|Municipal assoc.||Landschaft Sylt|
|Area||6 km2 (2.3 sq mi)|
|Elevation||4 m (13 ft)|
|Population||1,015 (31 December 2011)|
|- Density||169 /km2 (438 /sq mi)|
|Time zone||CET/CEST (UTC+1/+2)|
Hörnum (Sölring Frisian: Hörnem, Danish: Hørnum) is a municipality in the district of Nordfriesland, in Schleswig-Holstein, Germany. It is located on the southern headland of the island of Sylt. The municipality is part of the Amt Landschaft Sylt.
First settlements 
Although fishermen had reportedly settled in the area prior to 1500 AD, the place is first recorded in 1649 as Hornum. The name "Hörnum" was already known to the chronicler Muchel-Madis (* 11 November 1572 in Morsum; † 21 January 1651), who in his chronicles reports a shipwrecking "1571... off Hörnum". In 1648, the area was named "Hörnum" on a map by cartographer Johannes Mejer (1606–1674). The southern tip of the island remained unsettled though for a long time, because not only storm surges but also shifting dunes, which would repeatedly bury houses, made a colonisation difficult.
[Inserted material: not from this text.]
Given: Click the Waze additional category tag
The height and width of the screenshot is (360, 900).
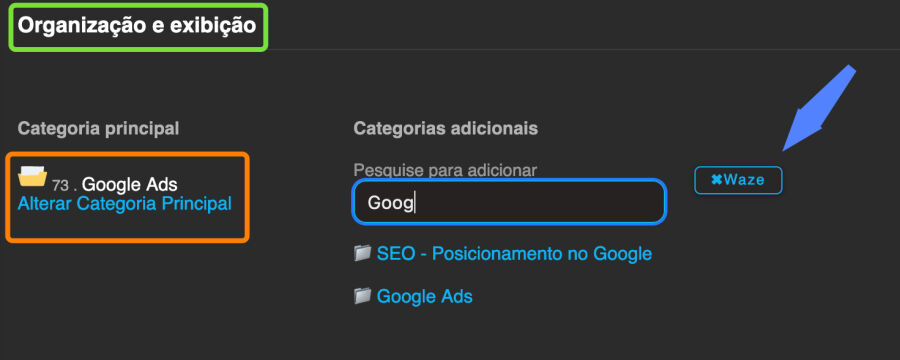Looking at the screenshot, I should pyautogui.click(x=738, y=180).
Only in the late 18th century, this effect could be stopped by planting vegetation on the dunes. "On Hörnum", as the entire southern peninsula of Sylt used to be called, there were at first only a few fishermen. A single house stood in the dunes at Budersand from 1765 to 1785. It served for storing flotsam, but was soon torn down by people from Amrum and Rantum. In 1787, only the foundations were left.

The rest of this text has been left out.